-------- Information --------

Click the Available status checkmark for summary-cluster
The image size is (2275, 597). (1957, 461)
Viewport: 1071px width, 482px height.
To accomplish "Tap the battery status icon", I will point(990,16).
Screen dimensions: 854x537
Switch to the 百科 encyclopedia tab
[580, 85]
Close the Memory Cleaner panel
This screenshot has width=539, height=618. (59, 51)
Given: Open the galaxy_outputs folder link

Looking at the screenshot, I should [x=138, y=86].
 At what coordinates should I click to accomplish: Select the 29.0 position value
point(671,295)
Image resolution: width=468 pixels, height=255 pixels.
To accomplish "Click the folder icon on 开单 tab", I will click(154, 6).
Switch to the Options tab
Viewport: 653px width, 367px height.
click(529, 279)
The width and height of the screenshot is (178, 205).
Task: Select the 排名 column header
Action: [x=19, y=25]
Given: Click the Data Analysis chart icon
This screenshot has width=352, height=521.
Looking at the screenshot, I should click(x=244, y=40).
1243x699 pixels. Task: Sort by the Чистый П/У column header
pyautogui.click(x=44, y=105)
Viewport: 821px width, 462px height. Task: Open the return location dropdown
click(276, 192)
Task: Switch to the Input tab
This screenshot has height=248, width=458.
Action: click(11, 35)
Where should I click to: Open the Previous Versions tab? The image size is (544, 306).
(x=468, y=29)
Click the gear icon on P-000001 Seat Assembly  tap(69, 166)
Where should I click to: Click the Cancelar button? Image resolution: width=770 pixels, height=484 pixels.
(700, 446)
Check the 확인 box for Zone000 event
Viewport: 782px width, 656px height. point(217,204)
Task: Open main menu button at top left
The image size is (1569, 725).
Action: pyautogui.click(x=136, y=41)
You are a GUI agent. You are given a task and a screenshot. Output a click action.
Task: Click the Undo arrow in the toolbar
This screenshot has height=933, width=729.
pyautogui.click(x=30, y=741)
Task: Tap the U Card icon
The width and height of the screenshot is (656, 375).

--------

## What is expected
Scan the records above for the string "will", then copy each line where it turns up.

## Your solution
To accomplish "Tap the battery status icon", I will point(990,16).
To accomplish "Click the folder icon on 开单 tab", I will click(154, 6).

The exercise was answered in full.